Work to complete
a. Using the forum thread on TiVo streaming and data usage, answer these:
(i) What monthly data cap does the first poster's ISP set?
(ii) How much data did the ISP report for the day the kids were gone half of the day?
(iii) What does jrtroo tell the first poster to do?
b. List each distinct username that heads a post in the forum thread on TiVo streaming and data usage.

Extracted text
******************************

# Internet usage on local play?



## tjkraz (Aug 14, 2014)

Relatively new Tivo user here. About 2 weeks now. Have a Roamio Plus and one Mini. 

One of my big reasons for adopting Tivo was the stream capability. Have kids ages 11 and 13 and don't want to put TVs in their bedrooms, but don't mind them streaming a few programs to their iPads. 

Previously they were streaming over the net using apps from Disney Channel, ESPN, etc. But my ISP caps data usage (250 GB / mo) so that's not sustainable. 

While the Tivo Streaming is functionally working great, data usage really hasn't changed much. I deleted the other streaming apps from their devices so that isn't even an option. I would have expected SOME noticeable decrease in data usage. 

So with that background out of the way, my question is would Tivo Stream still be using any significant amount of Internet data even when streaming on our local network? 

Yesterday for example, kids were gone half of the day and ISP reported data usage of 15 GB. 

Between tablets, smartphones, computers, game consoles and other connected devices in the house, it's frustrating to try and track down this usage. My ISP just gives me a very basic reporting page which lists total usage month-to-date. Trying to track down specific sources of usage is frustrating. 

Local setup is Moca with a stand-alone Moca adapter in front of the cable modem, then patched into the wifi router via ethernet. 

I'm not even sure how the ISP data reporting works. Part of me wonders if the Moca setup could somehow be erroneously ticking the ISP's data tracking, even though the traffic is all local. 

Any feedback is appreciated. Thanks.


----------



## jrtroo (Feb 4, 2008)

Disconnect from the internet and report what you see when testing.


----------



## PCurry57 (Feb 27, 2012)

If they are streaming away from home opposed to downloading to go then yes you will use a lot of internet data.


----------



## tjkraz (Aug 14, 2014)

******************************

Information shown
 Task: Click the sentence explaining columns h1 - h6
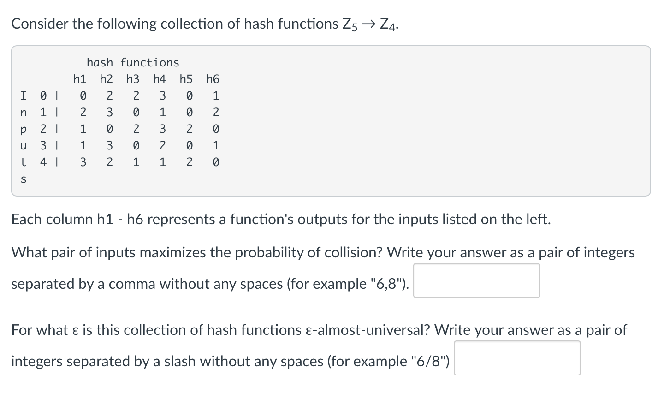(x=280, y=219)
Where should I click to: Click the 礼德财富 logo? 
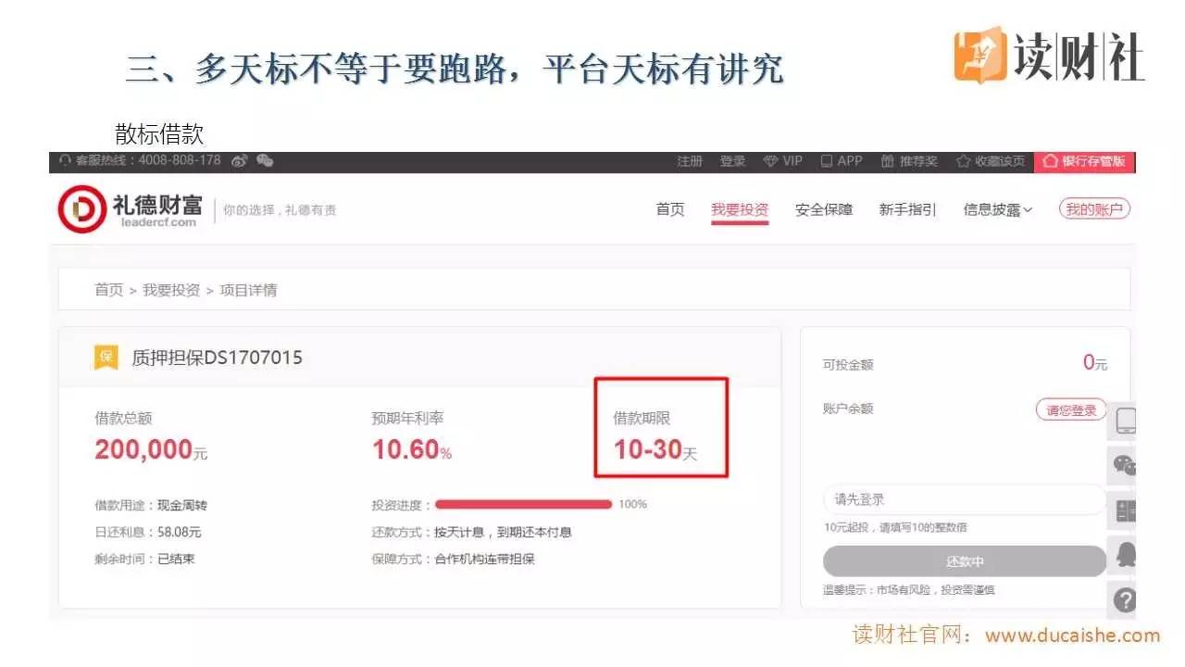tap(130, 209)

******************************

Solutions by task
a.
(i) 250 GB per month.
(ii) 15 GB.
(iii) Disconnect from the internet and report what is seen when testing.

b. tjkraz, jrtroo, PCurry57